Japan’s All Nippon Airlines, the launch customer of the Boeing 787, said yesterday that the new, high-tech airplane is the enabler that prompted it to schedule its first service from Tokyo to Seattle.

Never mind that initial service begins in August with the Boeing 777-300ER and the 787 service won’t begin until October (ironically, with a 787 that will be delivered in August).

The seeming contradiction is explained by an initial summer-time surge in passenger demand that makes the 777 a viable start. Seattle is a highly seasonal market and the smaller-capacity and more fuel efficient 787 is what makes the 787 the preferred choice, ANA said during a celebratory event yesterday.

ANA will need all the advantages it can get from the 787’s lower fuel burn. The airline will be challenging giants Delta Air Lines and United Airlines on the routes. Delta operates the Airbus A330-300, a highly efficient airplane, and United uses the 777-200ER. Each has a good feeder system to Seattle and each has a good hub in Tokyo.
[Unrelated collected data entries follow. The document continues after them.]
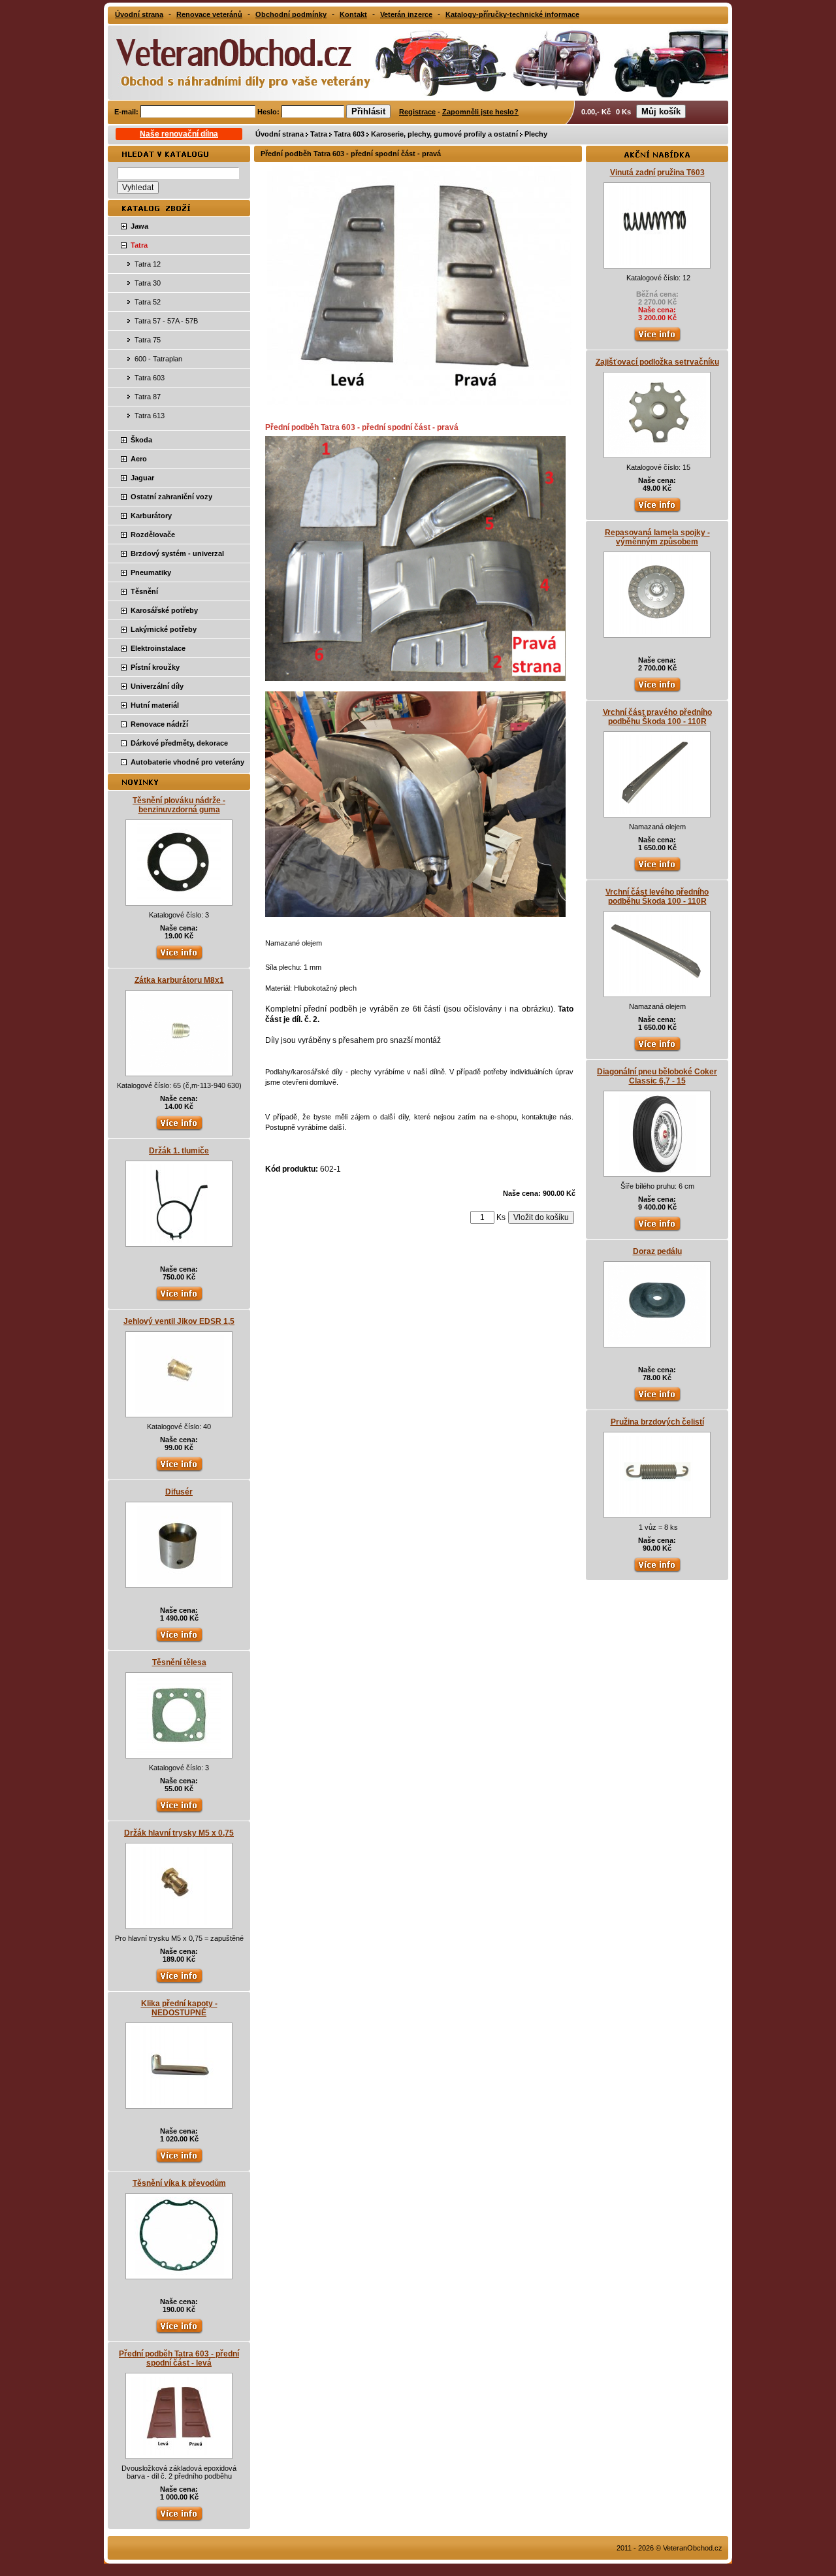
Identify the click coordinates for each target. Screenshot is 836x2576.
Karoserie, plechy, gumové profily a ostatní (444, 134)
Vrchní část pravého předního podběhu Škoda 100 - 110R (657, 717)
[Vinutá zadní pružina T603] (657, 262)
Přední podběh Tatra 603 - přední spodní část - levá (179, 2358)
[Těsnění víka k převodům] (179, 2272)
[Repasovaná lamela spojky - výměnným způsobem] (657, 631)
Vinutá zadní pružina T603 (657, 172)
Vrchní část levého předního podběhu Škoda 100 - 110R (657, 896)
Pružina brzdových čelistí (657, 1422)
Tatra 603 (349, 134)
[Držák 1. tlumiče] (179, 1240)
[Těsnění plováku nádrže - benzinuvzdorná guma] (179, 899)
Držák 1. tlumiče (179, 1150)
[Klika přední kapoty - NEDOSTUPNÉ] (179, 2102)
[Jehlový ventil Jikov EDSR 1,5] (179, 1410)
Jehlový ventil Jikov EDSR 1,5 (178, 1321)
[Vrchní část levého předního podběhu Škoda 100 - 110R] (657, 990)
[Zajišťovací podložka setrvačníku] (657, 451)
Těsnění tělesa (179, 1662)
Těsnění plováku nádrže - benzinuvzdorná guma (179, 805)
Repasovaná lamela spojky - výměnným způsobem (657, 537)
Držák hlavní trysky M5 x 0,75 (179, 1833)
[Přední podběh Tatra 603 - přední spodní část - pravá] (419, 402)
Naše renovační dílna (179, 134)
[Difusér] (179, 1581)
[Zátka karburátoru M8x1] (179, 1069)
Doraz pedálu (657, 1251)
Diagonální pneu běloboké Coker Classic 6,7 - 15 (657, 1076)
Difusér (179, 1491)
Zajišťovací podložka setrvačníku (657, 362)
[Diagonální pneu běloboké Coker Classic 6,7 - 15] (657, 1170)
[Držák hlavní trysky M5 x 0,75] (179, 1922)
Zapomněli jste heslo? (480, 112)
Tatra (318, 134)
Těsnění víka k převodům (179, 2183)
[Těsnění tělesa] (179, 1752)
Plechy (535, 134)
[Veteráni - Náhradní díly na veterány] (230, 61)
ANA, which like United, is a member of the Star Alliance, terminates its service in Seattle but it has a much better hub than UAL and DAL in Tokyo. It’s counting on the beyond-Tokyo strength to support its route. The daily traffic is 1,000 passengers but only 200 are between Seattle and Tokyo.

ANA’s 787s now is service are the heavy-spec ones with Rolls-Royce engines that initially have not been up to spec. Even so, the 787s are 21% more fuel efficient than ANA’s Boeing 767-300ERs, the airline said. ANA did not offer a comparison vs its 777s.